When Holy Trinity’s doors finally closed in 2008, many Bostonians worried that the iconic puddingstone and granite structure would disappear from the Back Bay neighborhood, an area considered to be one of the best-preserved examples of 19th-century urban design. However, anxieties were allayed when developers chose to integrate the new luxury condominiums, the Lucas, within the façade of the former church. This adaptive re-use would bring the building’s function up-to-date with the modern pace of the neighborhood while maintaining its historic aesthetic.
Befitting its fashionable locale, co-developers of the Lucas, Metric Corp and New Boston Ventures, spared no expense in outfitting the opulent residences with state-of-the art amenities, high-end finishes, high-tech home systems and top-of-the-line mechanical systems. The Unico System was the sole HVAC choice from the design stage and the developers tapped RST Thermal, Unico’s Boston-based factory representatives, who in turn suggested Unico System veterans, Back Bay Mechanical, for the massive installation. Distributor, R.E. Michel Company supplied the 43 Unico Systems needed for the project and Back Bay Mechanical began the installation during phase two of construction in the fall of 2016.

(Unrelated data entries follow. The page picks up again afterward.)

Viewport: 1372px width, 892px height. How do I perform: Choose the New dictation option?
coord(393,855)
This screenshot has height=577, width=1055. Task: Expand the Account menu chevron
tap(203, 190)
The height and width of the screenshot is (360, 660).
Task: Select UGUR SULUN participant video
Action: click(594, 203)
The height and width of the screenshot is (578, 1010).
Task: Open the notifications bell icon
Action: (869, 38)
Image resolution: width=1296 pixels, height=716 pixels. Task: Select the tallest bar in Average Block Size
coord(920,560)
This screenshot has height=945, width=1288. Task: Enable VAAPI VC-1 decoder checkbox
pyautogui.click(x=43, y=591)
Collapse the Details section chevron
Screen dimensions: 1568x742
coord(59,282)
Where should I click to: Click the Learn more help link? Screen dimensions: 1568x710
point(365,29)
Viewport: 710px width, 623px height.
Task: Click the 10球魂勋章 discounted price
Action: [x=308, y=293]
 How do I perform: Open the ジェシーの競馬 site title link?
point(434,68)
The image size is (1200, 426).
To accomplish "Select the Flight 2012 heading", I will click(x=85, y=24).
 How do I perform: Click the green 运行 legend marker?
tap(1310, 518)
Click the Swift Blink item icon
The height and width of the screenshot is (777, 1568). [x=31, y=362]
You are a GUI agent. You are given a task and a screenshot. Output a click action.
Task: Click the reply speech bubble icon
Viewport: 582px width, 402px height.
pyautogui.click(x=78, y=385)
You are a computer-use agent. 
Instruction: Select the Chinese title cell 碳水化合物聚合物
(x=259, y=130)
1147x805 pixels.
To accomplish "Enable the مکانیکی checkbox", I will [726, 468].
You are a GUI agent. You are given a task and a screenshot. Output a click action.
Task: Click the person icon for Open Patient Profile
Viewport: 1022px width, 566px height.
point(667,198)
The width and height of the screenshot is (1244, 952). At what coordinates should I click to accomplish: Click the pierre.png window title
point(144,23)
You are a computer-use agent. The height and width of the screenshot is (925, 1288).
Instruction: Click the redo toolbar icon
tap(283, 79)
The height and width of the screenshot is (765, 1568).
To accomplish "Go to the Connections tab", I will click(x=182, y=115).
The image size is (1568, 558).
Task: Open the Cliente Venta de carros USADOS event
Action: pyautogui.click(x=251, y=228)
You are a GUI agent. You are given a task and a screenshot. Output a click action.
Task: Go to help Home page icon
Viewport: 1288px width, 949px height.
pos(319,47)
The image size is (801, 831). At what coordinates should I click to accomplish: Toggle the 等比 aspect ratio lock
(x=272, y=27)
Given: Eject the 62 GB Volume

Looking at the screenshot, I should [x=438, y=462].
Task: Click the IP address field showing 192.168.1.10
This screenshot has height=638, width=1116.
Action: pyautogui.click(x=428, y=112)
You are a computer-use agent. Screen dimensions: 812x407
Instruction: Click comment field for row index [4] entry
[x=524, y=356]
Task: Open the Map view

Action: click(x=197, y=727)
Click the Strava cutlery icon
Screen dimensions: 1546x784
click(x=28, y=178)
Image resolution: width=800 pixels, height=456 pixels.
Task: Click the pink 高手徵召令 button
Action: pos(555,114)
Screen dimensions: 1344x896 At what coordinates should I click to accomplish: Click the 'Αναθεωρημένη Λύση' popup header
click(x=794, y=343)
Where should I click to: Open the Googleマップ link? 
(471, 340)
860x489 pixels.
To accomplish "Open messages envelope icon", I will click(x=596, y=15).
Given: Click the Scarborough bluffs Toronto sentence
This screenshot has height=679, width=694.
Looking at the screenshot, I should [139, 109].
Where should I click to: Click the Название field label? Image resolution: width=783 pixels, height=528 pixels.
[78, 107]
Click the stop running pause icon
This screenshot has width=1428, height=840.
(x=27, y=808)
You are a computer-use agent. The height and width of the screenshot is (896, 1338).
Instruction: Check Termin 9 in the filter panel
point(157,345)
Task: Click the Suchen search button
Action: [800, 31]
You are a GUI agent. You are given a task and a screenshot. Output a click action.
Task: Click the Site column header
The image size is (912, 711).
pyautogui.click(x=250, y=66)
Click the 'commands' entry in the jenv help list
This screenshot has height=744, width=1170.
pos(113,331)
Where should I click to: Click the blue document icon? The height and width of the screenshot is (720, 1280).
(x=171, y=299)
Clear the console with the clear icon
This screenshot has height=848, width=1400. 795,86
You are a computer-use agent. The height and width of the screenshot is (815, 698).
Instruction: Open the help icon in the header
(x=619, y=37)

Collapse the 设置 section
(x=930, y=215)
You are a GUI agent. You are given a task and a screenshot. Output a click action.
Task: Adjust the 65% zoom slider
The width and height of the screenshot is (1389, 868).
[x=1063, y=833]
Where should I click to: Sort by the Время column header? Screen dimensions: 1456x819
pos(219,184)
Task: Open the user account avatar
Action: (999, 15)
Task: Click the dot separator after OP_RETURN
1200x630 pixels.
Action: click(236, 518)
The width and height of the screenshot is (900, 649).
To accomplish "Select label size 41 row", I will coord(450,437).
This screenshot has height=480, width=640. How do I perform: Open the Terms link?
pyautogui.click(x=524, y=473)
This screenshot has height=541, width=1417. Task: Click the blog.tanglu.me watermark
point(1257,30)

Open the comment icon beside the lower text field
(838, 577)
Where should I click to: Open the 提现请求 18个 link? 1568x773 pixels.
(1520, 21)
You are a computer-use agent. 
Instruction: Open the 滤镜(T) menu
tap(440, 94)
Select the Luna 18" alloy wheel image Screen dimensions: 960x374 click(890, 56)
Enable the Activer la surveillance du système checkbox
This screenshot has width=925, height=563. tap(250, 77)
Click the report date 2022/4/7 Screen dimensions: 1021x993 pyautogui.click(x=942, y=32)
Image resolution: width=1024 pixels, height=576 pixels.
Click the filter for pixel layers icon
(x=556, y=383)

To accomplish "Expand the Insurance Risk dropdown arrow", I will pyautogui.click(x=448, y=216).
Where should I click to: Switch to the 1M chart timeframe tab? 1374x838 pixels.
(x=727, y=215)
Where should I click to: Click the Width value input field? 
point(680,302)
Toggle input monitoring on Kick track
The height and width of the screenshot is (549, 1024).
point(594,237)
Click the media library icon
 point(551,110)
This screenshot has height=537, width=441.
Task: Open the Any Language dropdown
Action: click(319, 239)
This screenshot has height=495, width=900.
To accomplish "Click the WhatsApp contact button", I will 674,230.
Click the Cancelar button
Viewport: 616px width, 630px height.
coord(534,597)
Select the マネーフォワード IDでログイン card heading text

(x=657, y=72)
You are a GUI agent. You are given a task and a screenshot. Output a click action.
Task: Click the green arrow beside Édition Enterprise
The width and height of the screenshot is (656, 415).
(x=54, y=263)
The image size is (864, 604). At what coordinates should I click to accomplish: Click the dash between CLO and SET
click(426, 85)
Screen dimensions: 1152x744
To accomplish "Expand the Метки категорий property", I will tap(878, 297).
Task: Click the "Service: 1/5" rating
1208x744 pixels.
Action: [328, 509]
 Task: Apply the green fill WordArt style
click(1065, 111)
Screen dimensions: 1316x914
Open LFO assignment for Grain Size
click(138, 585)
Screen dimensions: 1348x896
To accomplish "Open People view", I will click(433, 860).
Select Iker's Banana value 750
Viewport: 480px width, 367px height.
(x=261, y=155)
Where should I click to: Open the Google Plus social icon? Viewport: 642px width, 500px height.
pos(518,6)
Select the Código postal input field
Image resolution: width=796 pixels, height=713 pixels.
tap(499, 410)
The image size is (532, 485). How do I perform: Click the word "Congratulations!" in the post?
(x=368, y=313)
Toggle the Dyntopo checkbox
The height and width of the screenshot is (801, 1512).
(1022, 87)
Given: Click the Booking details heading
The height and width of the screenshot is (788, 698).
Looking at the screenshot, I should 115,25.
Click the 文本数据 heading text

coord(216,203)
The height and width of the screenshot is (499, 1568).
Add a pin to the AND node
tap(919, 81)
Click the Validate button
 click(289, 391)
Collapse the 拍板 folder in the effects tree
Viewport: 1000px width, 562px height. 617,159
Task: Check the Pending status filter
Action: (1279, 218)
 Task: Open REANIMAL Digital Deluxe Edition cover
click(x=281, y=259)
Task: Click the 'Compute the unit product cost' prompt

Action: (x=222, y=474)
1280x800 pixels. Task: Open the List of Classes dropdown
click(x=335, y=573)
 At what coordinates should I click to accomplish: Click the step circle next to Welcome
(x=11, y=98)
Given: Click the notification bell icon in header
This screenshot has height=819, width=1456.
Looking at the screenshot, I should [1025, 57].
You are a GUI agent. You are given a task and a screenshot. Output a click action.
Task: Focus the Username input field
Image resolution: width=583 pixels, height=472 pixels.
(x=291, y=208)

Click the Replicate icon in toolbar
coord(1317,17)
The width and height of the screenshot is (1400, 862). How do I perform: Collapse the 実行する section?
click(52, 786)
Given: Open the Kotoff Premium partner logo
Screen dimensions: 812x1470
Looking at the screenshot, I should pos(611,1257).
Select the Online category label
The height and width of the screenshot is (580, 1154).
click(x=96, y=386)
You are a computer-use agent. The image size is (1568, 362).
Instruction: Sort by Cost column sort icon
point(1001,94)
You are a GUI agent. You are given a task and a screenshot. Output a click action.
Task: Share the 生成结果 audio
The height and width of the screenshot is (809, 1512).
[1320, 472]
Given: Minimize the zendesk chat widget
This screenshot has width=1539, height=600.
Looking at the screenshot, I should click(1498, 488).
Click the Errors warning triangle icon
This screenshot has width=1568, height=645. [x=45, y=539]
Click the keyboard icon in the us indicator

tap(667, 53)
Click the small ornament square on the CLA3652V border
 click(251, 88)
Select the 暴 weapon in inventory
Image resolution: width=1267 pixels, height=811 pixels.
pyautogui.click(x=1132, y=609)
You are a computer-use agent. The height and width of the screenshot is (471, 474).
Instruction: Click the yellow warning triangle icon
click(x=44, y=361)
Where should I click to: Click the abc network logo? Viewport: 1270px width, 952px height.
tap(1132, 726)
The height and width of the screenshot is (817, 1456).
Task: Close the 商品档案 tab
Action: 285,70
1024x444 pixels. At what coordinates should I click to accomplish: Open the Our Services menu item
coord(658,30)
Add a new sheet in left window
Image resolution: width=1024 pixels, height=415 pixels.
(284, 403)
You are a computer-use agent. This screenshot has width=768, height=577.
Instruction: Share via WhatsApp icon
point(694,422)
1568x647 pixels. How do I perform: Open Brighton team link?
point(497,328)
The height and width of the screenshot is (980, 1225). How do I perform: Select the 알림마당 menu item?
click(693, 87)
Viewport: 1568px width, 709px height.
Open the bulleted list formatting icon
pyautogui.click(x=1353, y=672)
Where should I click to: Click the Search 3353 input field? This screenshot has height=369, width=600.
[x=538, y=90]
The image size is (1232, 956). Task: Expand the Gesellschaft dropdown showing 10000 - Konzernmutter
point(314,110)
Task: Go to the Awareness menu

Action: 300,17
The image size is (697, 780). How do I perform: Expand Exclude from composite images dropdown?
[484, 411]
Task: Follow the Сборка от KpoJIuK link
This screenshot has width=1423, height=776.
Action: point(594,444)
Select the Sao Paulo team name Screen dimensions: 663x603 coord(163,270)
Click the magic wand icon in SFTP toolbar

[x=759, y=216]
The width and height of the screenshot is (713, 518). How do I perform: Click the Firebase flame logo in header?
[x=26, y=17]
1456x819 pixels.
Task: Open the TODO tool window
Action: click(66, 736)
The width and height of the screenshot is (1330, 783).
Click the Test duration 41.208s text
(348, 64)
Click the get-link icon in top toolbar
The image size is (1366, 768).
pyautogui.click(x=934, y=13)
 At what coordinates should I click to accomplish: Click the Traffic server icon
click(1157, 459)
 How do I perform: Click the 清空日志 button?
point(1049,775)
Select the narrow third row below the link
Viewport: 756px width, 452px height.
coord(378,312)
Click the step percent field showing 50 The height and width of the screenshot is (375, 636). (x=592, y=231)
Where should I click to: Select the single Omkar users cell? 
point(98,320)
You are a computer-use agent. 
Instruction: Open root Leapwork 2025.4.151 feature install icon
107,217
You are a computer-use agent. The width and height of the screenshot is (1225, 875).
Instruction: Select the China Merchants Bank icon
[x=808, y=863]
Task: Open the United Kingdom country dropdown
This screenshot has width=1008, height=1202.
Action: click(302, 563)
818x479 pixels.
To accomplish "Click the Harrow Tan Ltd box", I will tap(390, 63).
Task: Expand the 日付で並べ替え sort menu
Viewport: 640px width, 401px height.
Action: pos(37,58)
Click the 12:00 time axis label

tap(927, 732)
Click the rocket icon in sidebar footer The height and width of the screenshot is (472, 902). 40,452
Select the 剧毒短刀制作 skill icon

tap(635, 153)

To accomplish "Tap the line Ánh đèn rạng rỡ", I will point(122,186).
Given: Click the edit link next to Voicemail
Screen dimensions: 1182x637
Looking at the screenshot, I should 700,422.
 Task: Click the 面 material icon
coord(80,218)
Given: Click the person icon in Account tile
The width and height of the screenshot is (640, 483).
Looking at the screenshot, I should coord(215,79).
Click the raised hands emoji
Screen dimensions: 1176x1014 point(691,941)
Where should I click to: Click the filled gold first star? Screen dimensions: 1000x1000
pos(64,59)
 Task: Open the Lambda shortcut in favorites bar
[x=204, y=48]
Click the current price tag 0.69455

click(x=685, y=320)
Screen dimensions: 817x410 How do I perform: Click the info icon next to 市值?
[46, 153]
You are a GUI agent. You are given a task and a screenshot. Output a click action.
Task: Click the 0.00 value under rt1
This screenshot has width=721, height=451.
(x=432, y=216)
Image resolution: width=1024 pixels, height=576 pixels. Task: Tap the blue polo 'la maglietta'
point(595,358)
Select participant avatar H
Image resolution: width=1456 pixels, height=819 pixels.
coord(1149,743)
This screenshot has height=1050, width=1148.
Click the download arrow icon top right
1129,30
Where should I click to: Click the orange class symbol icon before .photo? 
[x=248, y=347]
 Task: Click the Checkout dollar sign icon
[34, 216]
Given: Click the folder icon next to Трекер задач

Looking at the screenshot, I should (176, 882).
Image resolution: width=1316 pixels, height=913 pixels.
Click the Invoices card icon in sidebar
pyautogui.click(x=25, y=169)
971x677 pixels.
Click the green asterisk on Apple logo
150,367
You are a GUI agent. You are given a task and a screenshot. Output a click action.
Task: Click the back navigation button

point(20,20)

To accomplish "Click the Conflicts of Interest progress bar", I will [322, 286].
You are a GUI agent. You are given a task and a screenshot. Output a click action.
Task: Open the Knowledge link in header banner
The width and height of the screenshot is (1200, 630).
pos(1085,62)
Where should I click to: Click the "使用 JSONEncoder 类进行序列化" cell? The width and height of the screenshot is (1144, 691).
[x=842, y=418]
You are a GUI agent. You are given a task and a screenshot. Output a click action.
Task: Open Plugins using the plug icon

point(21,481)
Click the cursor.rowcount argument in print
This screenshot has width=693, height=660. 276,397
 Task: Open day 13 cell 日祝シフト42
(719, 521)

The project developers, architects and interior design firm chose the Unico System for its ability to both unobtrusively fit into any design and deliver the best, most efficient indoor comfort available in today’s market. The structure’s 33 residential units, ranging in size from 1-4 bedroom layouts and in cost from $1.5 million to $3.5 million each, are outfitted with the very best finishes and furnishings, so the HVAC system had to match these ambitions. Hence, the choice of the Unico System.
Unico System experts Evan Trethewey with RST and Scott McKenna with R.E. Michel acted as liaison between the factory and the installing contractor and construction teams. Back Bay Mechanical began the initial systems integration during phase two of the construction, installing the main plenum and supply duct runs. They returned to install the individual air handling units and outlets during the final phase of construction in the fall of 2017.
“The truly neat thing about a project like this, beyond its overall size and scope,” says R.E. Michel’s McKenna, “is seeing a local historic landmark both preserved and transformed into something completely new.” Scott has been associated with many Unico System installations in both older, architecturally significant and custom-designed homes and buildings. For the Lucas, Scott maintained a video diary of the project’s progress which was periodically posted on Unico’s social media sites. “It was really something to see the old church gutted and then built back up. It was a bit like the architectural equivalent of watching a butterfly hatch from a cocoon. These are the projects that really make our jobs interesting!”
As a longtime partner and supporter of the National Trust for Historic Preservation, Unico is always proud to be a part of preserving America’s historic locations.